Malgré que la pandémie puisse aujourd’hui sembler être chose du passé, les mesures gouvernementales mises en place continuent de faire couler beaucoup d’encre, notamment quant à l’application du principe juridique de force majeure.
Effectivement, bien que dès juillet 2020, la Cour supérieure ait établi plusieurs principes applicables par son jugement dans l’affaire Hengyun International c. 9368-7614 Québec inc.[1] (« Hengyun »), certaines précisions continuent à être apportées par les tribunaux.
La récente décision Immeubles Redbourne Southshore inc. c. Soutex inc.[2] (« Redbourne »), rendue par la Cour du Québec, en est un bon exemple.
Dans cette affaire, la question à trancher est la suivante : une firme de génie-conseil, locataire d’un espace de bureau, devrait-elle être tenue de verser un loyer au bailleur pour trois périodes, totalisant 340 jours, pendant laquelle elle a dû soit suspendre soit réduire ses activités en conformité avec les mesures sanitaires imposées par le gouvernement du Québec?
Autrement dit, le tribunal doit déterminer qui, du bailleur ou du locataire, devait subir les conséquences économiques de la crise pandémique.
Bien que cette question ait déjà été traitée dans Hengyun, rappelons que le jugement ne s’appliquait qu’à la période de prohibition totale d’exploitation imposée par l’urgence sanitaire (mars à juin 2020).
Dans Redbourne, le tribunal devait plutôt déterminer si ce raisonnement trouvait également application pour les périodes pendant lesquelles les mesures sanitaires étaient allégées, en ce qu’elles restreignaient l’utilisation des lieux loués à un seuil de 25 % de son occupation normale.
Or, la Cour du Québec parvient essentiellement à la même conclusion que la Cour supérieure dans Hengyun. Dans un cas comme dans l’autre, le tribunal retient que les mesures sanitaires empêchant l’accès aux immeubles commerciaux constituent un cas de force majeure, ce qui exempte le bailleur d’exécuter son obligation de procurer la jouissance paisible des lieux loués à son locataire.
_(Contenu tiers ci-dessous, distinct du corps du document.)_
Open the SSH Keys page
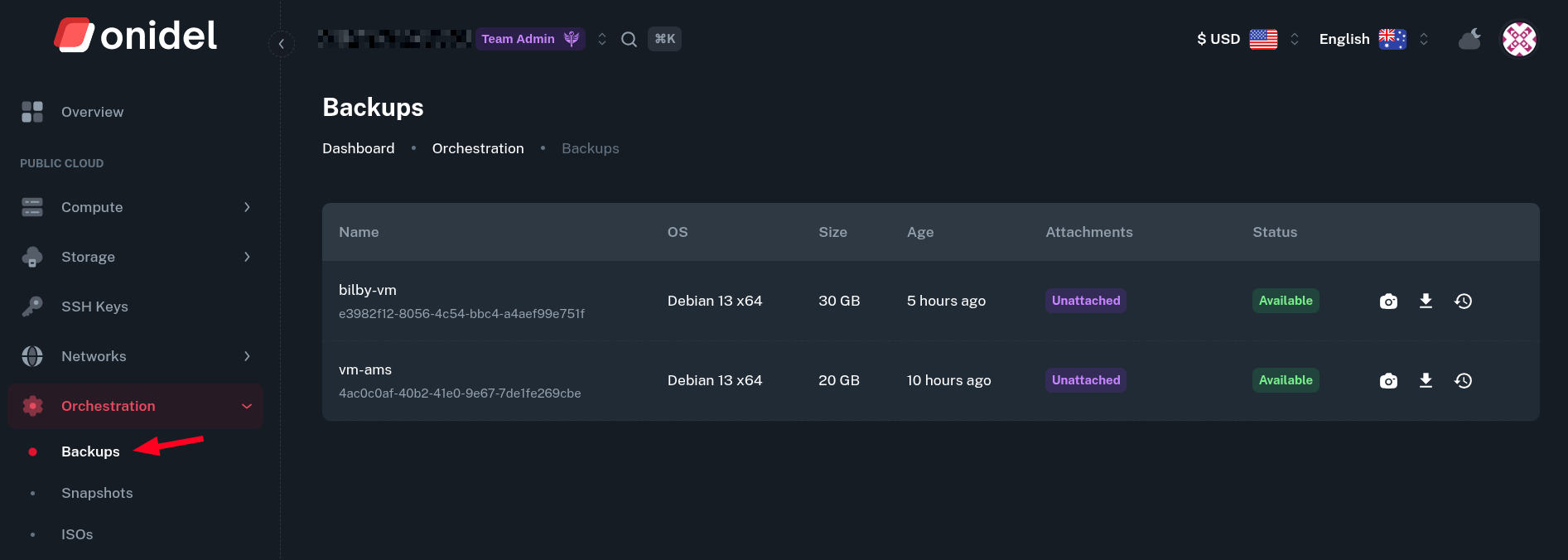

Or, si le bailleur est libéré de son obligation, il ne peut exiger l’exécution corrélative par le locataire, c’est-à-dire le paiement du loyer.
Par conséquent, dans Redbourne, le tribunal arrive à la conclusion que la locataire subissait une perte de jouissance des lieux loués à hauteur de 75 % pendant les périodes de restrictions allégées, et ce, compte tenu de l’impact général des contraintes sur ses activités.
Effectivement, après avoir analysé la nature des activités de la firme de génie-conseil et le contexte ayant mené à la conclusion du bail, le tribunal détermine que c’est afin de créer un lieu direct d’échange entre les professionnels et d’interaction avec les clients que la locataire a conclu le bail en mai 2018.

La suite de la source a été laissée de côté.